== AVAILABLE DATA

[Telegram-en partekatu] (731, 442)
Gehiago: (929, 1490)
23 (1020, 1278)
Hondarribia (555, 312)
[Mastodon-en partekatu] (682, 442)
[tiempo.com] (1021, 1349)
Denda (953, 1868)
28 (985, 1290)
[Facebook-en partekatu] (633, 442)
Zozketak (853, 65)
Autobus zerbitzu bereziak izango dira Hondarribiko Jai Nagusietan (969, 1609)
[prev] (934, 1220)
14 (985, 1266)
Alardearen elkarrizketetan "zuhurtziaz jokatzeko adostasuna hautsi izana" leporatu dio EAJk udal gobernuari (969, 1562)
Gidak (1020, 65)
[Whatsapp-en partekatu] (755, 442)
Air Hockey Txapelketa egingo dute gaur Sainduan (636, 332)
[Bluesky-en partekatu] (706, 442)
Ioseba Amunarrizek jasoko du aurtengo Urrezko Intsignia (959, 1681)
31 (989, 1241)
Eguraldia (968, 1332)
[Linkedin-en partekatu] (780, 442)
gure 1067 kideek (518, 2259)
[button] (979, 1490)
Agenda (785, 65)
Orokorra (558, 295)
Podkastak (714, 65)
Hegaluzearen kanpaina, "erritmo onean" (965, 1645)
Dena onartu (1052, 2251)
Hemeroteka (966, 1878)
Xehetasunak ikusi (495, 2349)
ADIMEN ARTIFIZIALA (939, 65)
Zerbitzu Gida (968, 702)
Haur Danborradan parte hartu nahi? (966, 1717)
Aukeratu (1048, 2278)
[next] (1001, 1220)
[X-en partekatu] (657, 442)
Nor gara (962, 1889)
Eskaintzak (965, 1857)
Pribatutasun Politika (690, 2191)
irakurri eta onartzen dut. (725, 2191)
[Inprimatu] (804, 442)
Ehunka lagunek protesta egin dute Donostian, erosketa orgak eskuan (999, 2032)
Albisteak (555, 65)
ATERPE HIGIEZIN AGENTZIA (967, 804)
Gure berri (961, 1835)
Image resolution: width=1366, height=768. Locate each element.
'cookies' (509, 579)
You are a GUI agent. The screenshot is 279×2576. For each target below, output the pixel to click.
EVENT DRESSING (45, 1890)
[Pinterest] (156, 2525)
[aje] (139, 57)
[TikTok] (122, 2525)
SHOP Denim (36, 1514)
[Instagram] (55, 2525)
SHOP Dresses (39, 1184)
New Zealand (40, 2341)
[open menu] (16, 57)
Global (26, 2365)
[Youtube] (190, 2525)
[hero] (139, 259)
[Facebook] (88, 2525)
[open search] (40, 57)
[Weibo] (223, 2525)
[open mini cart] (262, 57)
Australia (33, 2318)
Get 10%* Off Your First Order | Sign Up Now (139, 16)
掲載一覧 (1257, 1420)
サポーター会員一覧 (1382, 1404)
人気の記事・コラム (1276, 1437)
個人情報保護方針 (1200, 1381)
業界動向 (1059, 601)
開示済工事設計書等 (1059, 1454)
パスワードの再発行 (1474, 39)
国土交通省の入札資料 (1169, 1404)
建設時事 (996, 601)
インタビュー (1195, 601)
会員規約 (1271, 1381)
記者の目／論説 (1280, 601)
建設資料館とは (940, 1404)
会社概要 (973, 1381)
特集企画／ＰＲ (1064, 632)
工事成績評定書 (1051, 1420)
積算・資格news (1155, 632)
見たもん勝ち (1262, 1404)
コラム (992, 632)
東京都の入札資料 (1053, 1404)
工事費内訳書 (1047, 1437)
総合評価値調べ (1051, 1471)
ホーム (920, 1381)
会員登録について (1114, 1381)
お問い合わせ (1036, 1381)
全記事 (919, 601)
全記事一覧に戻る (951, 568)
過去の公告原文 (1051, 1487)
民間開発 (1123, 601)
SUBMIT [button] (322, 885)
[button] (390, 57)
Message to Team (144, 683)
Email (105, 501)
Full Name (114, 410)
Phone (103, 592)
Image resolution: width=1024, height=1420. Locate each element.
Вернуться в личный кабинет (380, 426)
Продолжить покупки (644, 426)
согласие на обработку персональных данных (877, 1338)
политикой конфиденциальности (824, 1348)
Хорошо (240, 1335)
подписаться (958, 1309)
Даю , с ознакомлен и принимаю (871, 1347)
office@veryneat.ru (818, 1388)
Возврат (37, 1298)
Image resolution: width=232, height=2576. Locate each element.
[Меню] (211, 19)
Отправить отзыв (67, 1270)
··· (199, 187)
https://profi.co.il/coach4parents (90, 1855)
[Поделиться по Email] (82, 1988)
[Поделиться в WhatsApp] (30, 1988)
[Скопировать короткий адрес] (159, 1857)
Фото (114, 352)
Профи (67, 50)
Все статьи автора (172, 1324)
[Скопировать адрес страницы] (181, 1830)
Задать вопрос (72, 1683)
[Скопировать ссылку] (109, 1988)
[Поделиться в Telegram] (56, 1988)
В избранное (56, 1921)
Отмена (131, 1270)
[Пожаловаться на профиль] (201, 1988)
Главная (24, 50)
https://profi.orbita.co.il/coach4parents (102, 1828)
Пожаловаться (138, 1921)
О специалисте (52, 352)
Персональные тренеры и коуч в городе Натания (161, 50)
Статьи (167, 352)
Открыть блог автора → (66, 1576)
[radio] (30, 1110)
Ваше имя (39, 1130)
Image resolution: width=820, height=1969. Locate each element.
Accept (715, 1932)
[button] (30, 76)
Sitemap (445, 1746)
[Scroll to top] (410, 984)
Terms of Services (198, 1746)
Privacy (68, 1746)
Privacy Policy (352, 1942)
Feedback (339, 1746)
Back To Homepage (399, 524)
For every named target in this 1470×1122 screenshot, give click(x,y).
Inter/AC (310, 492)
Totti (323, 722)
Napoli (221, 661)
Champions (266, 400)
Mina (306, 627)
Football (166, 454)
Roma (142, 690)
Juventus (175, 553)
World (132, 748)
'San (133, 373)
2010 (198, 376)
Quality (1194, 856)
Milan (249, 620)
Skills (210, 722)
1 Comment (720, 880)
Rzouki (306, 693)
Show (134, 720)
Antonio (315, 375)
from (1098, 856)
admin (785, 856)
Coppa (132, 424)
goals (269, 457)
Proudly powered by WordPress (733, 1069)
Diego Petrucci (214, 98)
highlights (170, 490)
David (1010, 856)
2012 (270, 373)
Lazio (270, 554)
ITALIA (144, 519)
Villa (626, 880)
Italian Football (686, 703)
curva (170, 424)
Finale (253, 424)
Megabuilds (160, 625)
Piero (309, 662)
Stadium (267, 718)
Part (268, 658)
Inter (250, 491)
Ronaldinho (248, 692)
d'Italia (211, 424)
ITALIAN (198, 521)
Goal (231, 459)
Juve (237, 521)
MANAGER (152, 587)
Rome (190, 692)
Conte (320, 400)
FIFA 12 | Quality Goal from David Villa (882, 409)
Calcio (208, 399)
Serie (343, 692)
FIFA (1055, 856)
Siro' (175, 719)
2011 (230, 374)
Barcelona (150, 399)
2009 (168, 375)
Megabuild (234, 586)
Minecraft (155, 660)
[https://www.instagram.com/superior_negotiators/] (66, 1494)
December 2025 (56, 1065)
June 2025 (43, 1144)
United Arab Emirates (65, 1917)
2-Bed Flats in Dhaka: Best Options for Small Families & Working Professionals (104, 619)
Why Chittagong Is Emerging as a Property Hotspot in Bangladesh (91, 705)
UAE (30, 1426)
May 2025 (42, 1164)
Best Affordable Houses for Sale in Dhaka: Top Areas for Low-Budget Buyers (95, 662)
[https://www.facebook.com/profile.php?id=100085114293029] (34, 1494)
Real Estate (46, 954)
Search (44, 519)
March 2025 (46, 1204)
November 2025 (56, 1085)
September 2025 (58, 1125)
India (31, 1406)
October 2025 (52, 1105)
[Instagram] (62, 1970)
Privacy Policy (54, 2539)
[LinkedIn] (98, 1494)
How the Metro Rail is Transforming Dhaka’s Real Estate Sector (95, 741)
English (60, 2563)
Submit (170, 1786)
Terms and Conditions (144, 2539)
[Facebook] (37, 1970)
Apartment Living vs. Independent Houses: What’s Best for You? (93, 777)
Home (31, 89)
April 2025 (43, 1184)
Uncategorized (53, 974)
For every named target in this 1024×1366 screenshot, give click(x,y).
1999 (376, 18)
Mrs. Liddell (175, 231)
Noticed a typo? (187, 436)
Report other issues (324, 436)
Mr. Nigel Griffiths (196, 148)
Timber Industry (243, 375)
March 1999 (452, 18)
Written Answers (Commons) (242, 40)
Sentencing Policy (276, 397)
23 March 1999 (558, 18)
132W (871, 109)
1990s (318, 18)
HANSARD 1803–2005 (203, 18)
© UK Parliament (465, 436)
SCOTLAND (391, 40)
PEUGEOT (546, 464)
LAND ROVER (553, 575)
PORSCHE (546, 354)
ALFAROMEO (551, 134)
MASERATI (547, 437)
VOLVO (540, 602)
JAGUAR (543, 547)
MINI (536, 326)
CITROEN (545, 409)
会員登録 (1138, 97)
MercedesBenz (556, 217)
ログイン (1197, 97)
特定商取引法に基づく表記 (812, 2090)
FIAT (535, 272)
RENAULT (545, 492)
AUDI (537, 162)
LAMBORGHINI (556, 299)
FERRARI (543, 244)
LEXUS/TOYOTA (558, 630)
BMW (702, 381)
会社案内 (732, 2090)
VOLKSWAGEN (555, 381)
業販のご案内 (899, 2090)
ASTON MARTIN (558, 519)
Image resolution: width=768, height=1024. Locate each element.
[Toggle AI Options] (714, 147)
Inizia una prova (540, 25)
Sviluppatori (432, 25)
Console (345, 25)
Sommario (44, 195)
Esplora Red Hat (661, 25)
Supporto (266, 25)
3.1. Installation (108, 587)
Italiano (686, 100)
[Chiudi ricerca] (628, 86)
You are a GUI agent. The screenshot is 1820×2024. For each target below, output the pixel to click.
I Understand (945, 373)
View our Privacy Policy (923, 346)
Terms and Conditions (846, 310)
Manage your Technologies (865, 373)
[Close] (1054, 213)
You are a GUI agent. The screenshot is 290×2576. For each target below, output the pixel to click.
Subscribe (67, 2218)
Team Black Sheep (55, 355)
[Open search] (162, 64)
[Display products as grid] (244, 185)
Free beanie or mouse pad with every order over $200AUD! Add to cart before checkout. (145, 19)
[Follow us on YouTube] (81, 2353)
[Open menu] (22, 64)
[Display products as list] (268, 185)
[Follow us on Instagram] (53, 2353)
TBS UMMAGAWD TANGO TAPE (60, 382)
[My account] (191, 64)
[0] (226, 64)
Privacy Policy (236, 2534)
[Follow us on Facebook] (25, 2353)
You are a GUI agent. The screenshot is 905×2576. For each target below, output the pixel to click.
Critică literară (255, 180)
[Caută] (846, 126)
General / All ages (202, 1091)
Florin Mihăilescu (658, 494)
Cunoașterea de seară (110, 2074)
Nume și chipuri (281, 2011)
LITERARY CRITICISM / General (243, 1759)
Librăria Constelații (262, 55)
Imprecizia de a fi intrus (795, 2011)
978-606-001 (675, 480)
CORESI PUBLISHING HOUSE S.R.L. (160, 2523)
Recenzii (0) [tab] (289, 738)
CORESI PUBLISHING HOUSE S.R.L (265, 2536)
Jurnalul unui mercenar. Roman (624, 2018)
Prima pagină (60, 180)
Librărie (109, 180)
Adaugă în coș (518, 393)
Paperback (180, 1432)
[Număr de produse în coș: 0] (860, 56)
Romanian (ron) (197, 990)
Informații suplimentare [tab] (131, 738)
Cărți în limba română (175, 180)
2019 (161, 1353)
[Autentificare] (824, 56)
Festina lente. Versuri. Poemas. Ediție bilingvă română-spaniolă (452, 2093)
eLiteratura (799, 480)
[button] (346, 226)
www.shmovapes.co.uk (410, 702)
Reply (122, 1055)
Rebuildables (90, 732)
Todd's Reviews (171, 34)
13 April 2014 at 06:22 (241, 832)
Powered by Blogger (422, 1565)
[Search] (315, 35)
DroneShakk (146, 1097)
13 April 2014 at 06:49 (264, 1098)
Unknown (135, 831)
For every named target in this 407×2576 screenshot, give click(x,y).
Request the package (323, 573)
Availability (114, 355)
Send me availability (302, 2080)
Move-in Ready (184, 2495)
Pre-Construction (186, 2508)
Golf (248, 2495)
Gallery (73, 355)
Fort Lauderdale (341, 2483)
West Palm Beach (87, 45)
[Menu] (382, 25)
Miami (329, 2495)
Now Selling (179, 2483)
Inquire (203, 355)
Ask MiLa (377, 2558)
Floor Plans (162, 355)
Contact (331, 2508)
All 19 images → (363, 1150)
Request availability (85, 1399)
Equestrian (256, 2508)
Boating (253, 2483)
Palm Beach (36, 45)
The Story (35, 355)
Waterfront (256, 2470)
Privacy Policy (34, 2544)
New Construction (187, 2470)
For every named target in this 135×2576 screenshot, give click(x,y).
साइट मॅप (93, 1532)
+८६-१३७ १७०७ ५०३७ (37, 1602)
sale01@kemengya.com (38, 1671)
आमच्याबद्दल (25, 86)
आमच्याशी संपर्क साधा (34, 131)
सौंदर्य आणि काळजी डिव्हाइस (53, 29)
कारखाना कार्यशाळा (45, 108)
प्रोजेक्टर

====

**DESCRIPTION OF THE TASK**
Across the listing above, count the lines that include "button" and give the figure with no other words.

**SOLUTION TO THE EXERCISE**
5